バリ島は、また千年前に作られた「スバック」と呼ばれる水利管理組織で有名です。バリ・ヒンズー教が主体になった宗教色の強い組織で、「スバック」それぞれが持つ寺院では、祭りも欠かしません。定期的な会合では、水の管理や、管理費の徴集の相談をします。組合員はみんな協力して、水利施設のパトロールをし、水が配分計画通 りにきちんと流れているかをチェックします。大雨のあとなどは、水路に堆積した土砂を協同で掃除もします。
ウブドゥから北へ6kmのテガラランには、有名な棚田があって、道路に面 したところには、土産物屋が店を開いています。大型バスが止まり、外国人観光客が、記念写 真やビデオを撮っています。ウブドゥ郊外には、棚田を見下ろせるリゾートホテルも建ちました。棚田は、ここでは観光地です。
インドネシアがオランダの植民地だった1924年に、オランダ王立郵船会社とアメリカン・エキスプレス社共同主催のツアーがバリ島に立ち寄ったのが最初で、それ以降バリは、観光の島として発展してきました。 現在これだけ観光化が進んでいても、バリ人は日常の生活習慣や、宗教儀礼は淡々と続けています。観光客がこれ以上踏み込んだら許さないというぎりぎりのところで外国人を扱っている彼らのバランス感覚にはおそれいります。それも長年にわたる観光業の伝統があるからでしょうか。

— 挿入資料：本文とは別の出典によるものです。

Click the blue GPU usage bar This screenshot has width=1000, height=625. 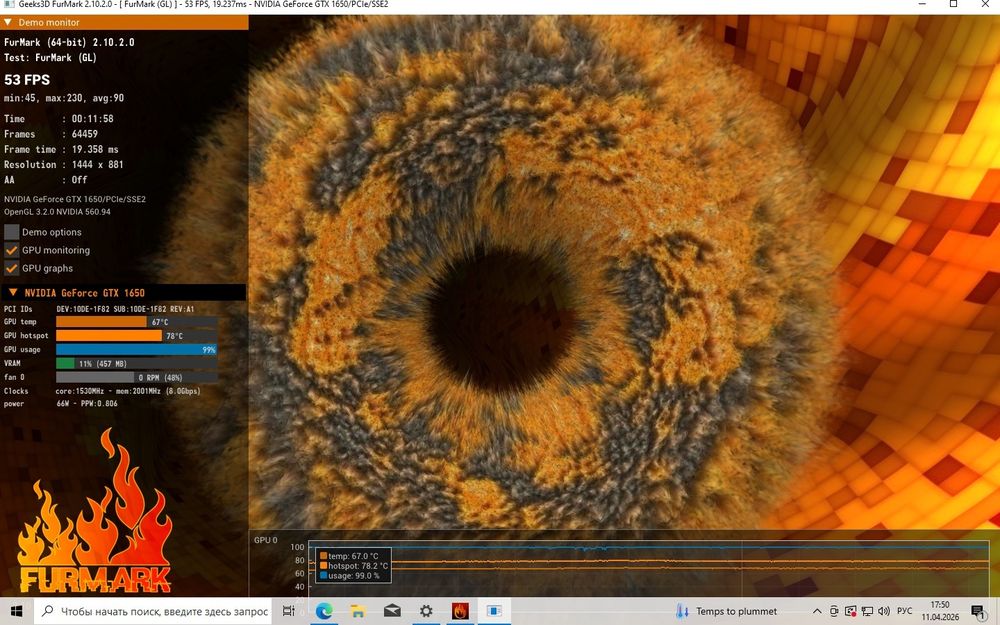136,350
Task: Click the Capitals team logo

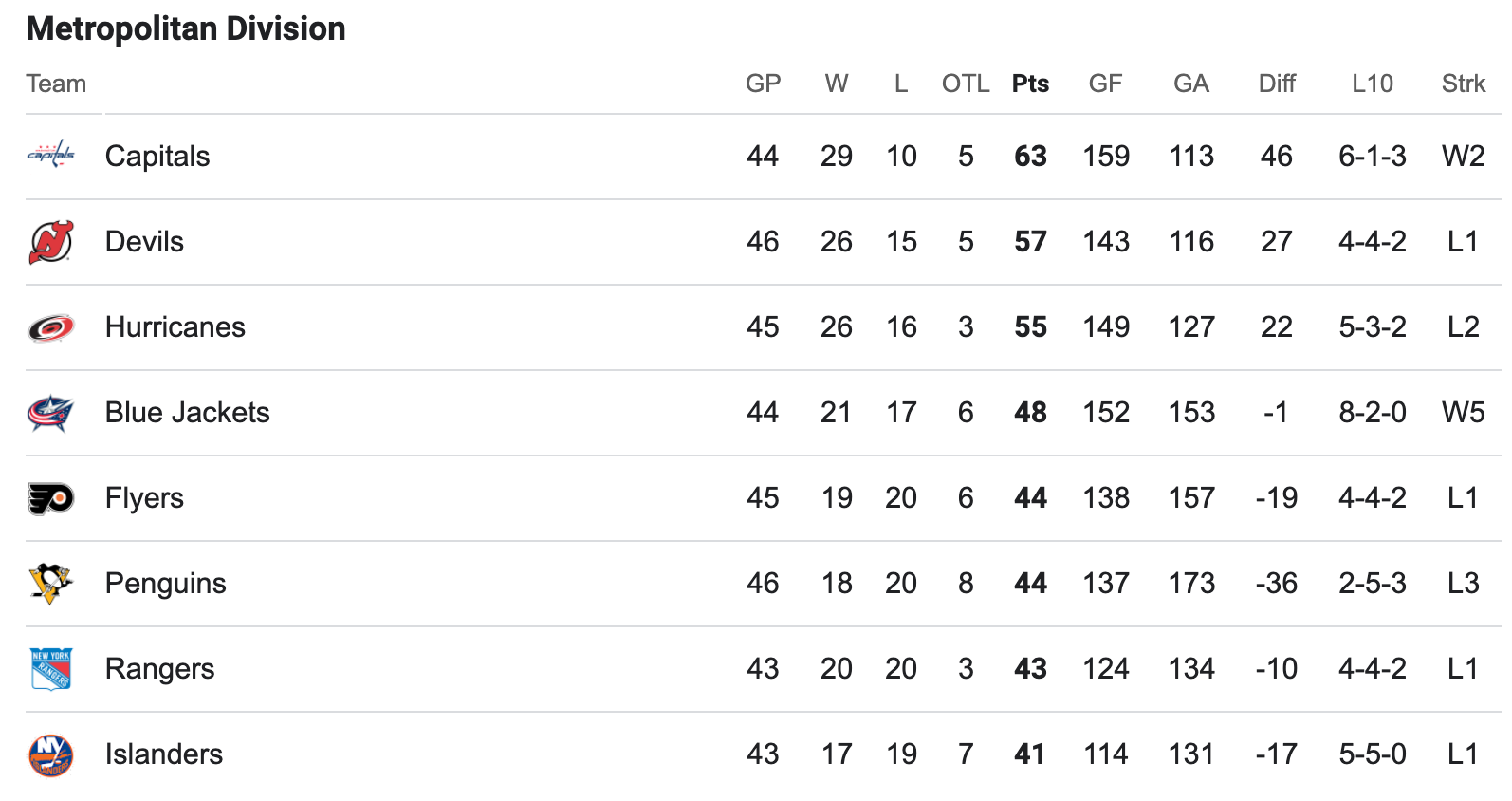Action: click(x=51, y=157)
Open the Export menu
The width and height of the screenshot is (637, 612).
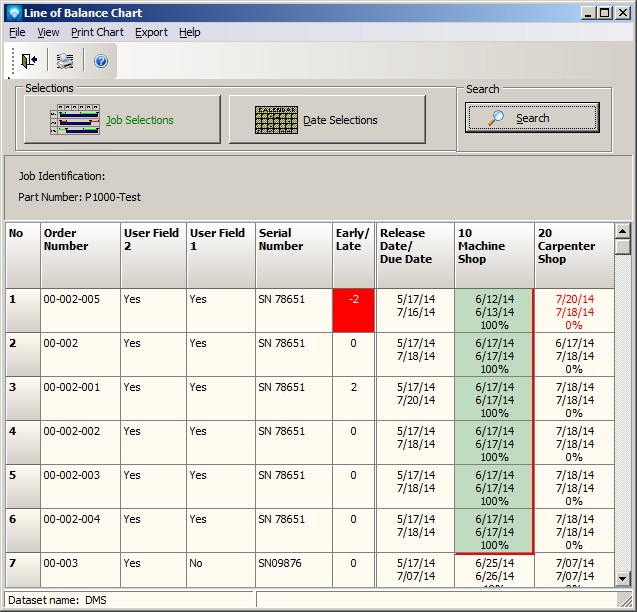pos(151,32)
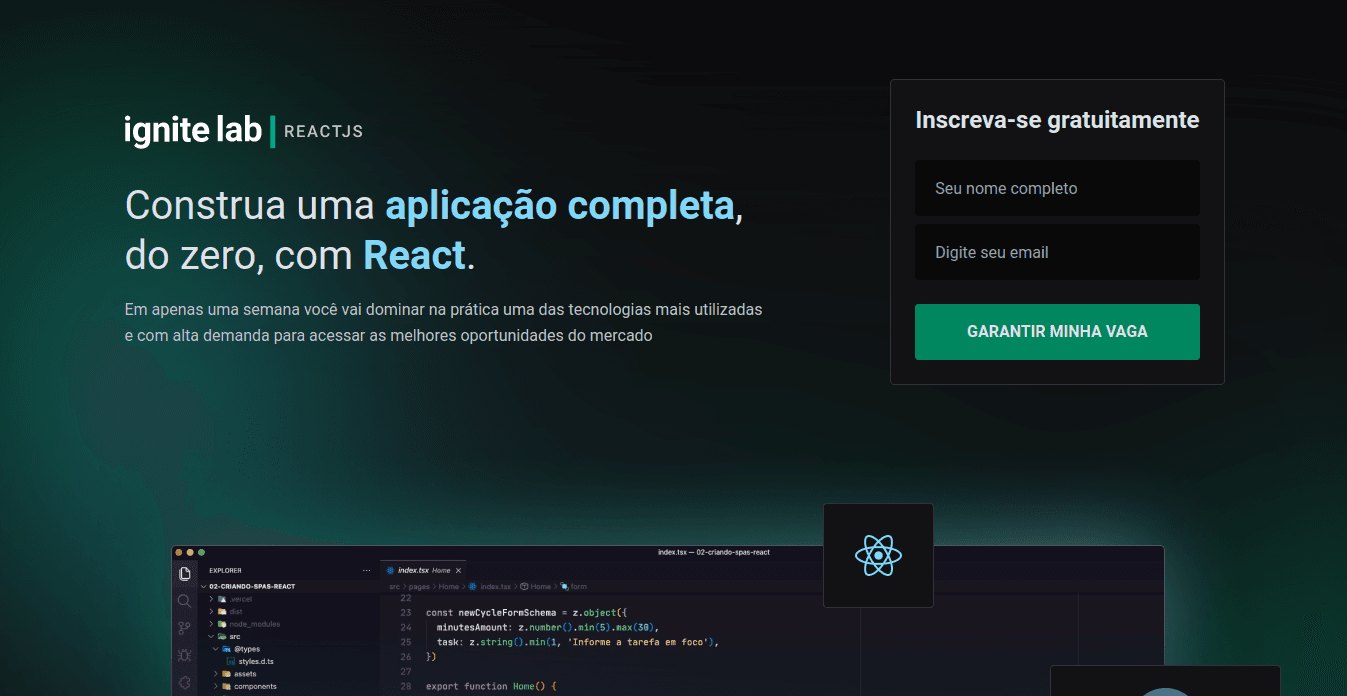This screenshot has height=696, width=1347.
Task: Focus the 'Digite seu email' input field
Action: pos(1057,252)
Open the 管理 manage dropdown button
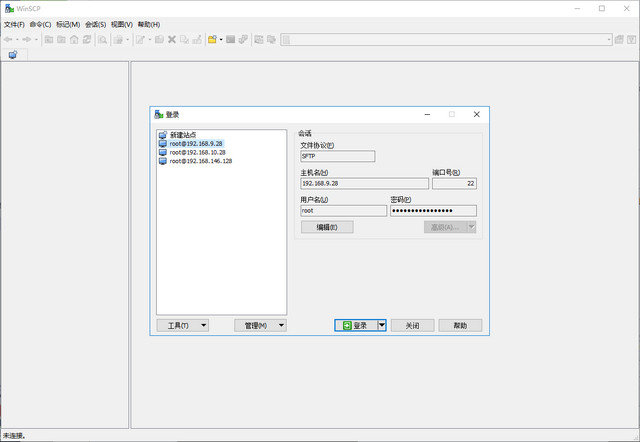Screen dimensions: 640x442 260,326
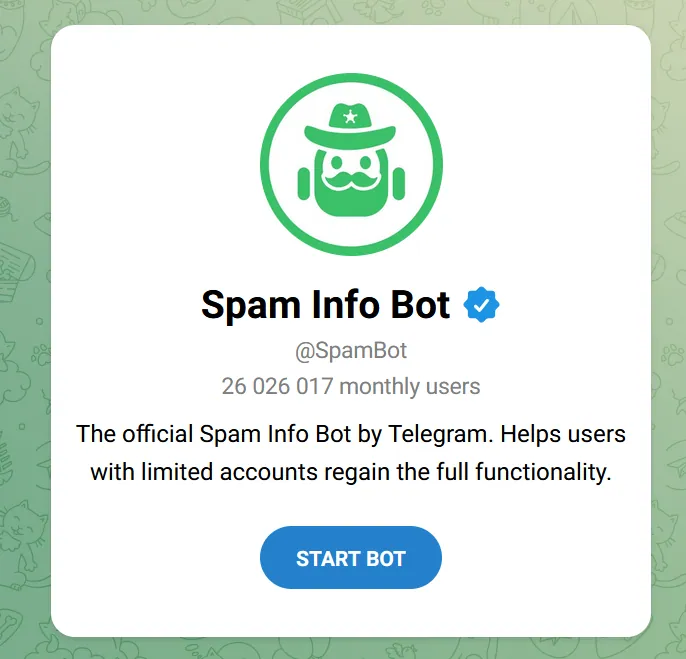Click the right arm of the robot avatar
The image size is (686, 659).
coord(397,182)
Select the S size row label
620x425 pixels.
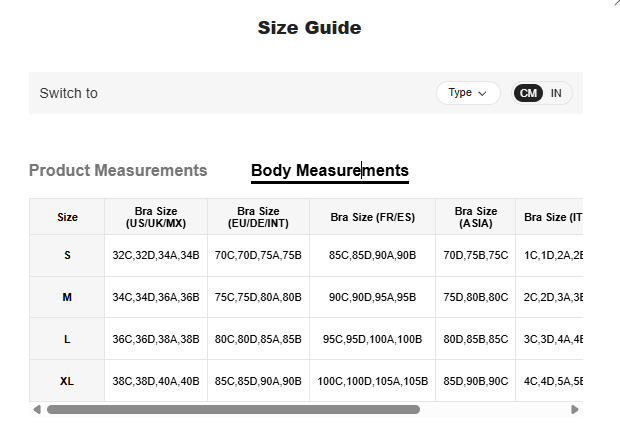(x=67, y=255)
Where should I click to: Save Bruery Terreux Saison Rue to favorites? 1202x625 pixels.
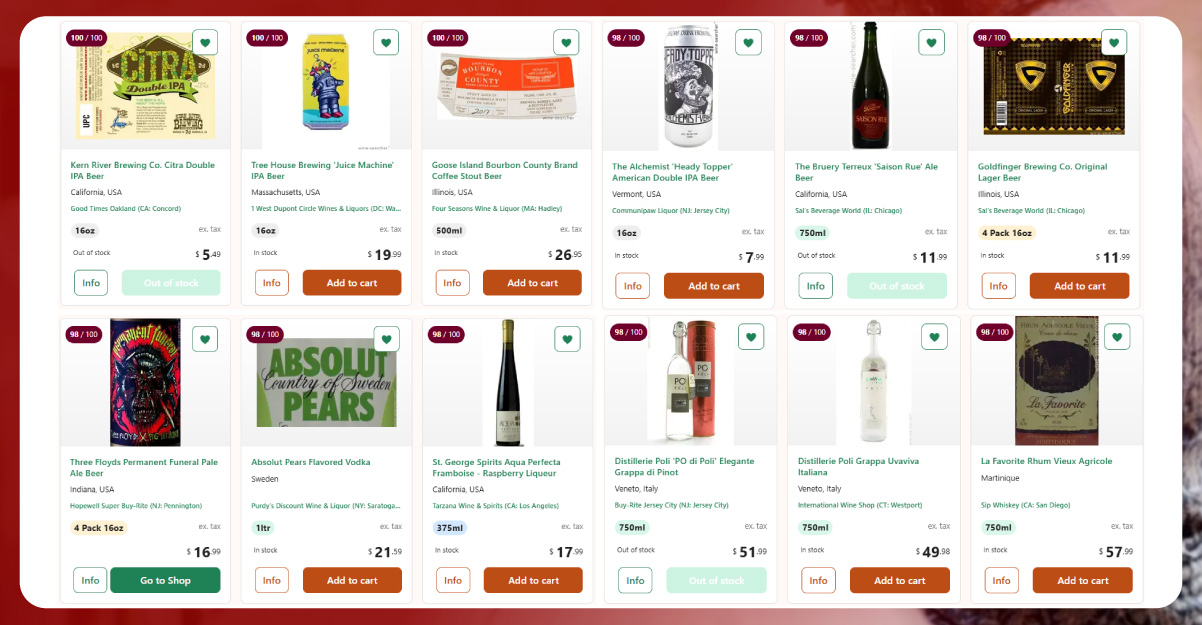pos(931,43)
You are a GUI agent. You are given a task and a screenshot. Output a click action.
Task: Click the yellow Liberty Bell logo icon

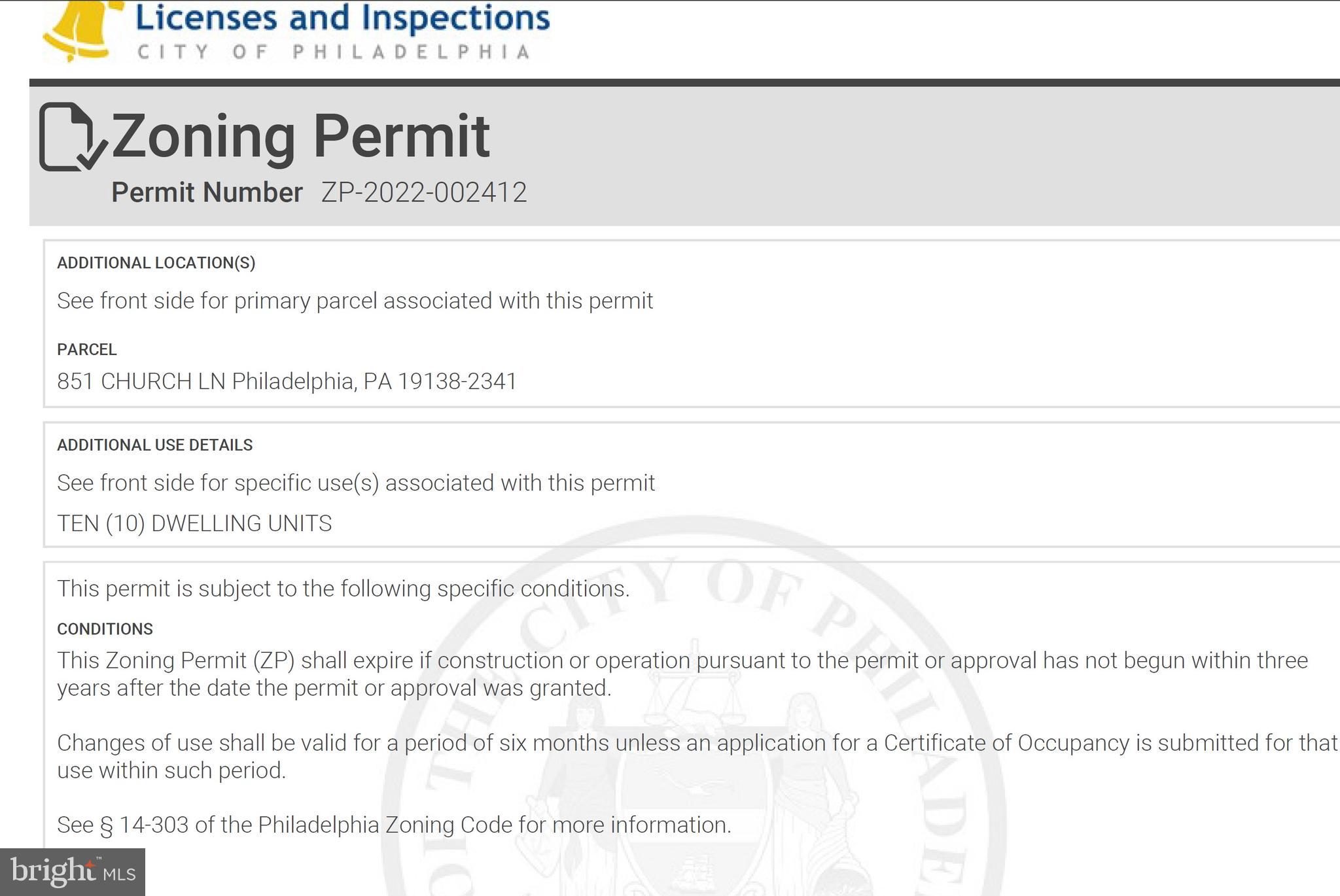pyautogui.click(x=81, y=29)
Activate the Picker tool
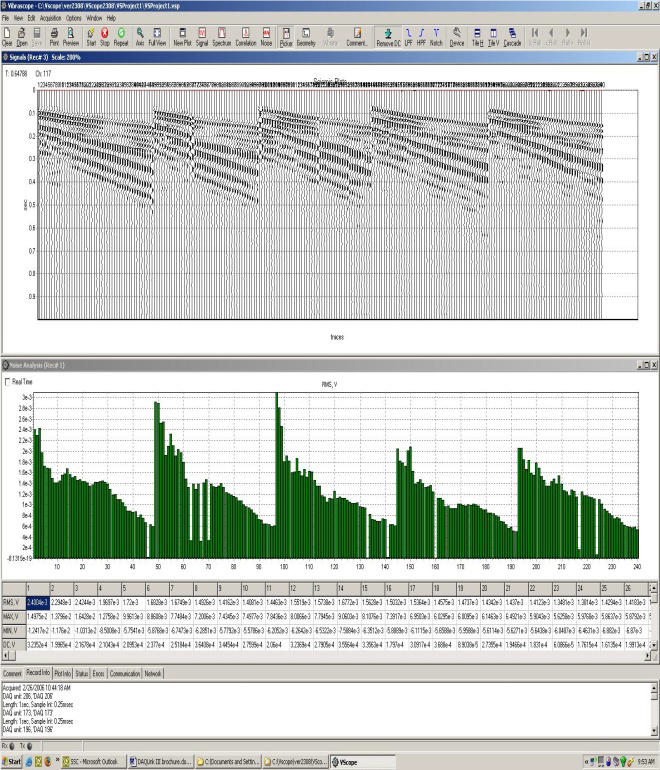Screen dimensions: 660x770 coord(286,37)
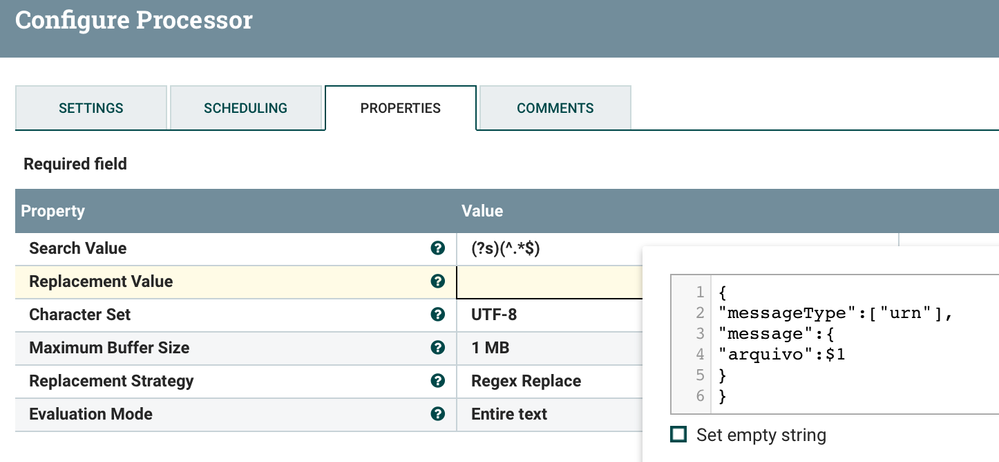The width and height of the screenshot is (999, 462).
Task: Select the Replacement Value property row
Action: pos(101,281)
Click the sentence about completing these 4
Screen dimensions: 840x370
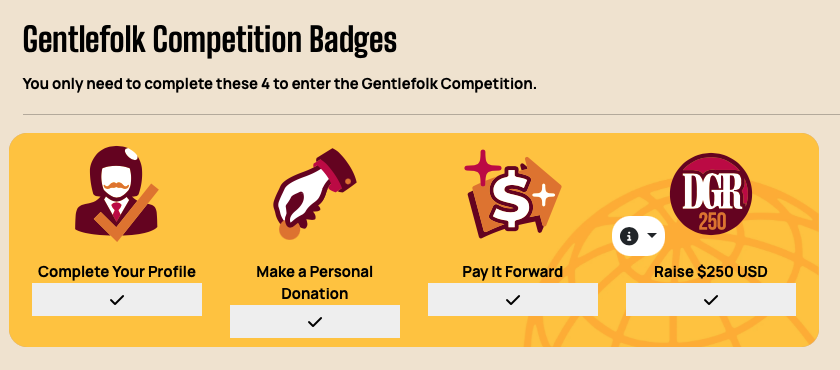(279, 84)
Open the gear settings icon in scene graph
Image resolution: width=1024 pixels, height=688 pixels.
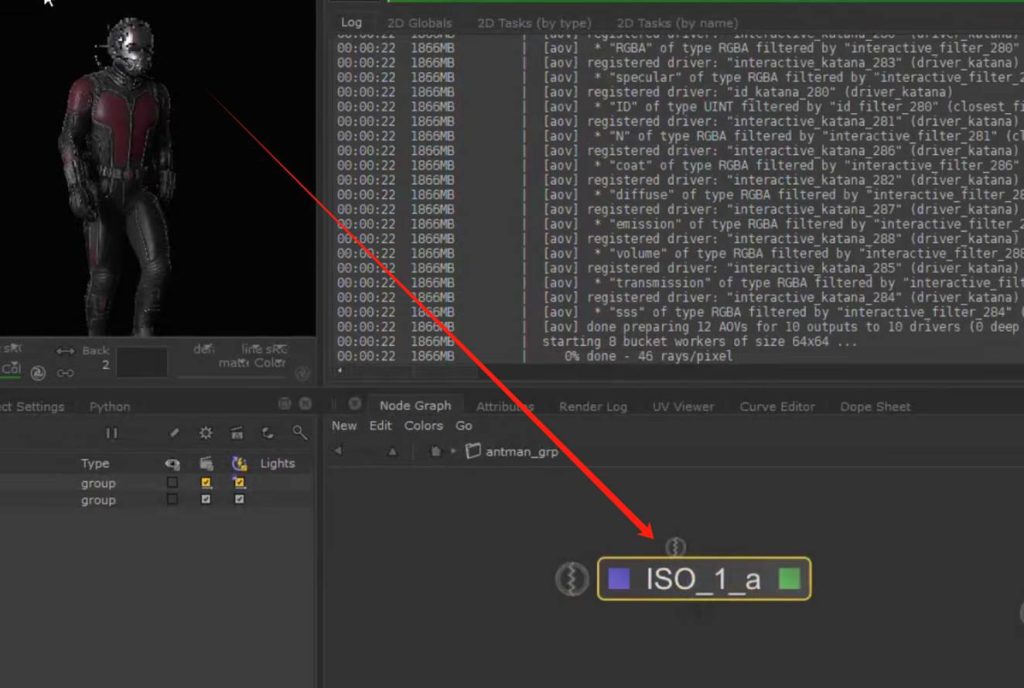[205, 433]
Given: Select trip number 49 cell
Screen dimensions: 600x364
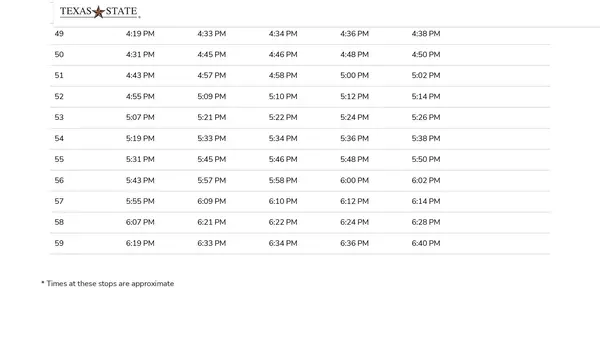Looking at the screenshot, I should pos(59,34).
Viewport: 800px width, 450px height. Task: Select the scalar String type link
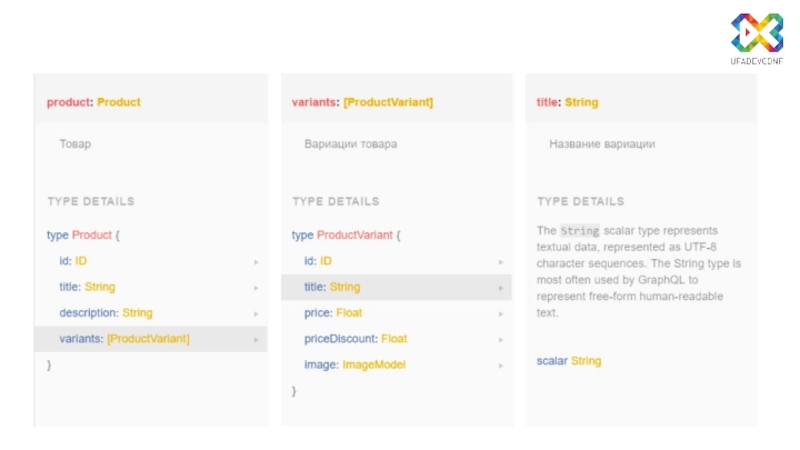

しかし、そのバランスも危ういところまで来てしまったという話も聞きます。観光客が増え、ホテル用の水が大量 に必要になり、農業用水を、そちらに転用しなければならなくなりました。生活排水が、用水路に流れ込み、灌漑用水が汚れ始めています。将来も、このまま美しい棚田や田園風景を維持することはできるのでしょうか。
2012年にはバリ島初の世界遺産「トリ・ヒタ・カラナの哲学を表現したスバック・システム」ができました。メインはジャティルイ棚田ですが、棚田を歩いてみるとわかるように、豊富な水が流れていて、このスバック・システムがうまく機能しているのがわかります。